Set up new build/CI system

Daniel15 commented 1 year ago

Description

One of the conditions of GitHub reinstating this repo is that we can't use Actions any more. We need to find a new build/CI system.

We can look at hosted systems like CircleCI and Travis, or host our own Jenkins server.

Daniel15 commented 1 year ago

@BellezaEmporium is setting up a Jenkins server for this.

BellezaEmporium commented 1 year ago

@BellezaEmporium is setting up a Jenkins server for this.

I have a Jenkins CI running, created the IPTV index files successfully (i haven't recreated all of the actions we have), and the EPG is currently running but I expect it finishing in a whopping 10+ hours for 2-day-EPG for all of the data we have.

However it might not stay forever as i'm currently running on some DO credits, and it may be completely drained in the next months.

Daniel15 commented 1 year ago

I expect it finishing in a whopping 10+ hours

This is probably why Github disabled the repo lol We might need to optimize the code, for example parallelise more things.

We can probably use the Open Collective funds to pay for a server.
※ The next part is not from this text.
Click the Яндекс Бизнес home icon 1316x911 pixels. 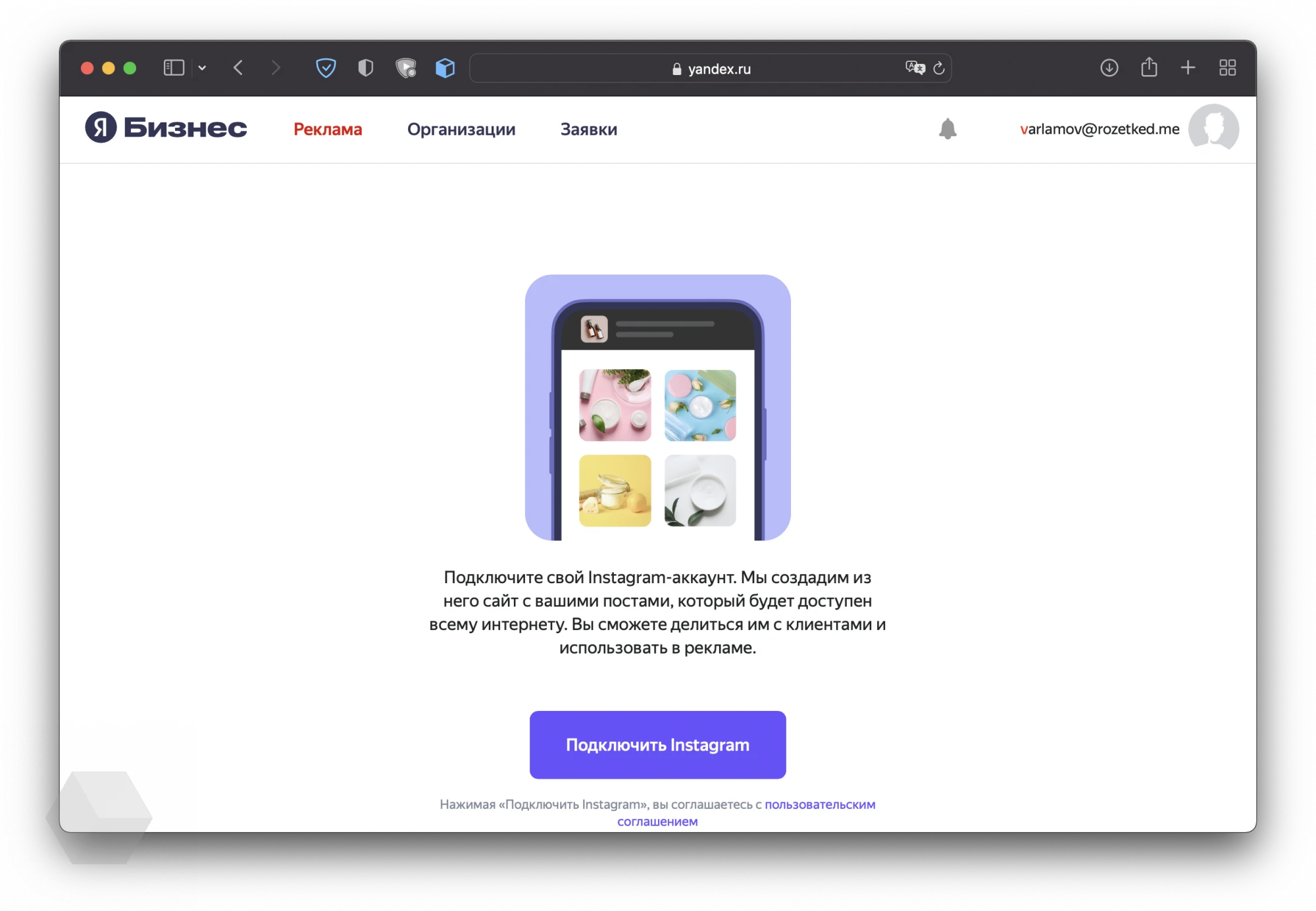pyautogui.click(x=162, y=127)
There's a bunch of providers <$10/month that don't care too much about CPU usage.

BellezaEmporium commented 1 year ago

I expect it finishing in a whopping 10+ hours

This is probably why Github disabled the repo lol We might need to optimize the code.

We can probably use the Open Collective funds to pay for a server. There's a bunch of providers <$10/month that don't care too much about CPU usage.
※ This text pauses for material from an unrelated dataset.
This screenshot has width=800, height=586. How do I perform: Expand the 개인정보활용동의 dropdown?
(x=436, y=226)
I had built a tvtv.us scraper in Python that took a schedule in less than 2 seconds, so I believe we can optimize @freearhey 's epg-grabber. I need to look deeply through the code.

Daniel15 commented 1 year ago

We can also split it into several Jenkins jobs and run them across multiple servers. You can have multiple workers that connect to one Jenkins server. I may have some spare capacity I can use on my existing servers (I'd have to check).

freearhey commented 1 year ago

@Daniel15 To clarify, at the moment we only collect $6/month through Open Collective:

https://opencollective.com/iptv-org#category-BUDGET

So even if all @iptv-org/core members decide to donate their portion of the fund to pay for servers, in a year we will run out of money anyway.

zuleyhasultan commented 1 year ago

what is the situation please i'm still waiting admin and big masters :(

( Thanks )

boeder9 commented 1 year ago

what is the situation please i'm still waiting admin and big masters :(

( Thanks )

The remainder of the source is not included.